* Instructions for the task:
Using the news article below about Olde West Chester, explain in one to three sentences why business leaders gave the stretch of Cincinnati-Dayton Road the name "Olde" West Chester.

Retail hopes fading into quaint notion


New offices dominate Olde area

BY AMY HIGGINS
The Cincinnati Enquirer

        UNION TOWNSHIP — Victoria Alvarez looks wistfully out the front window of her studio and pottery store, beyond the cars zooming past on Cincinnati-Dayton Road, across to the 100-year-old buildings turned into professional offices.

EYE ON WEST CHESTER
        Union Township's Olde West Chester is at a crossroads. Some residents and officials want the mile-long corridor along Cincinnati-Dayton Road to become a hub of specialty shops and other retail outlets. Others encourage a path toward office development.

        In a three-part series starting today, reporter Amy Higgins looks at what has happened in Olde West Chester's business district and how its struggles today could lead to future opportunities.

        • Today: A lack of unity among local residents, businesses and officials has hurt Olde West Chester's chances of becoming what some hoped would be its destiny: an enclave of small, successful retail shops and boutiques.

        Tuesday: Professional offices are taking over Olde West Chester. But business owners are looking nervously at the emerging Union Centre Boulevard development and wonder if it will help or hurt their community.

        • Wednesday: A national development expert offers his vision of what Olde West Chester could become.

        She once had high hopes the buildings would become quaint coffee and sandwich shops — another step on the path of making Olde West Chester a miniature Waynesville, Lebanon or Nashville, Ind. But eyeing the slow takeover of offices, Ms. Alvarez concedes she's giving up her dream of a Butler County craft and shopping mecca.

        “Sometimes I feel like I'm a dying breed, the last of the little stores, quaint shops,” Ms. Alvarez said.

        That dream of creating a shopping district was why business leaders about 10 years ago dubbed the one-mile stretch of Cincinnati-Dayton Road “Olde” West Chester, hoping the moniker and marketing ploy would create a quaint-enough feeling to draw shoppers in.

        It hasn't worked.

        At least four shops have closed in the last two years — mostly because not everyone shares the dream of Ms. Alvarez and others. While half the area's property owners are pushing for a quaint retail district and the other half resists it, shoppers and shop owners have gone somewhere else.

        “There hasn't been unity among the people who live in the area,” Township Administrator Dave Gully said. “People who live there just don't want commerce.”

* Given data:
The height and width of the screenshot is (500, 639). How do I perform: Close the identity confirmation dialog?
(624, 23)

...

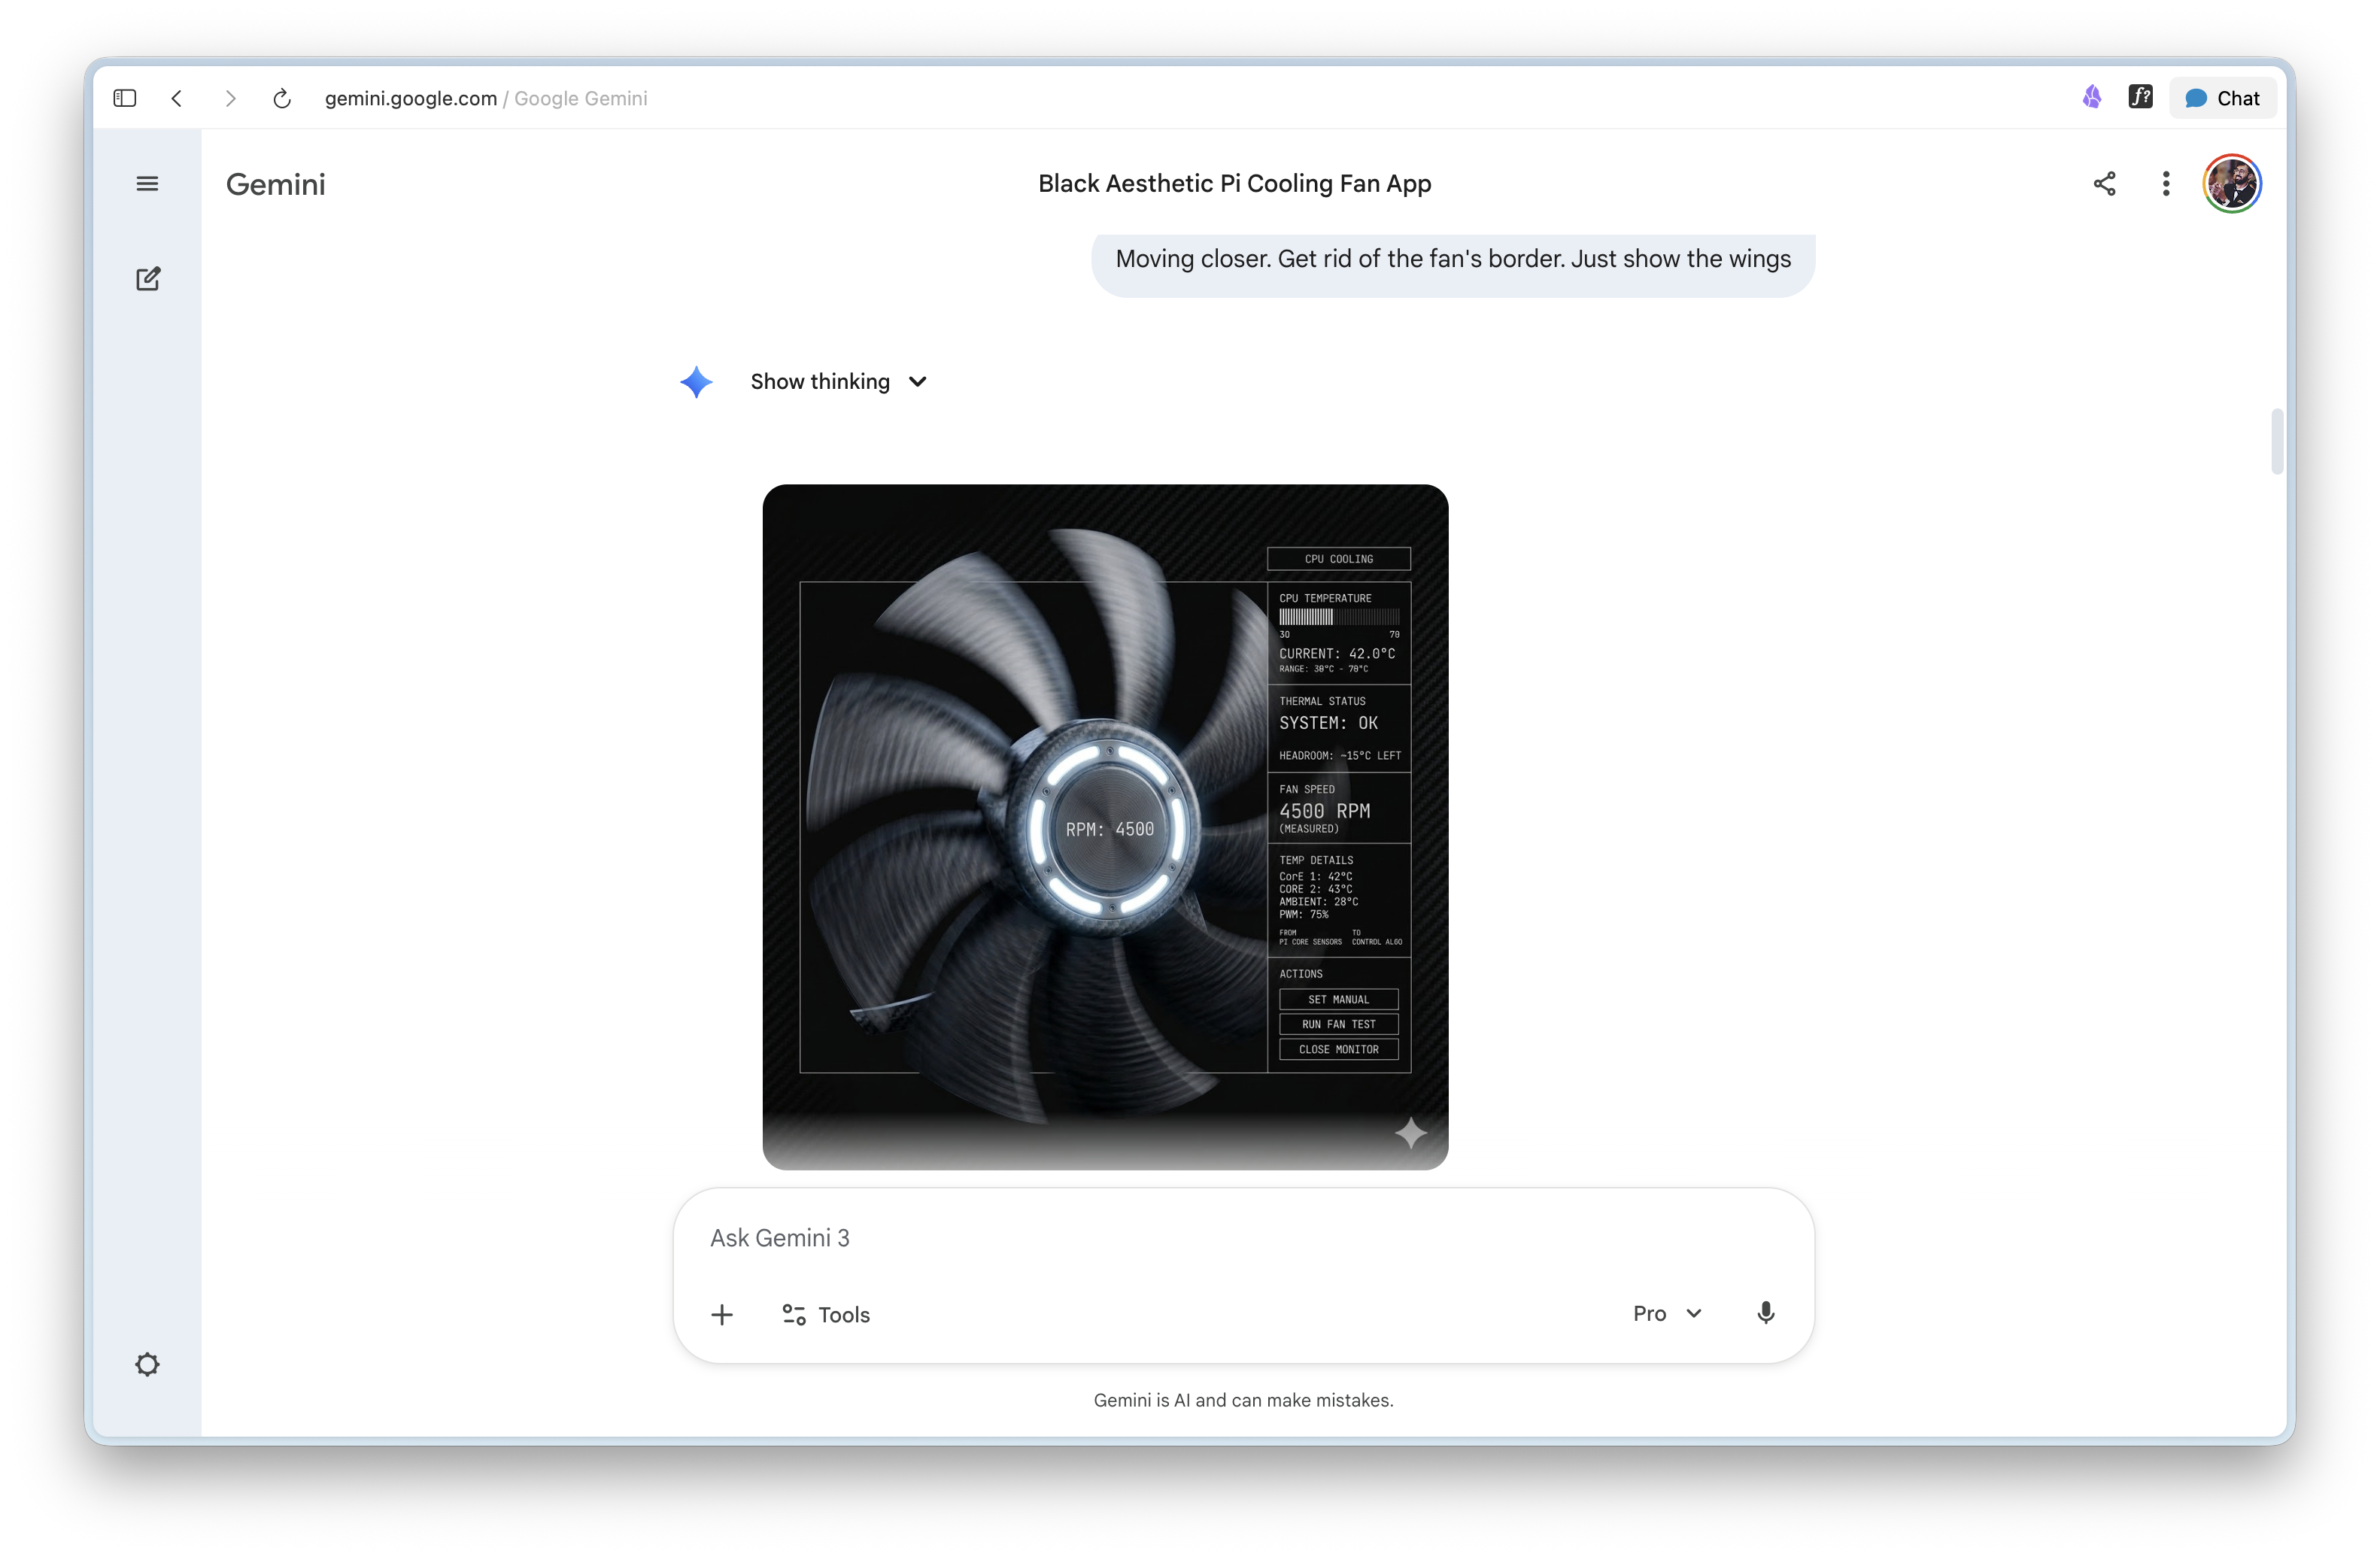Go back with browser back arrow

* Problem solution:
About 10 years ago, business leaders wanted to create a shopping district along that one-mile stretch. They used the name as a marketing ploy, hoping it would give the area a quaint enough feeling to draw shoppers in.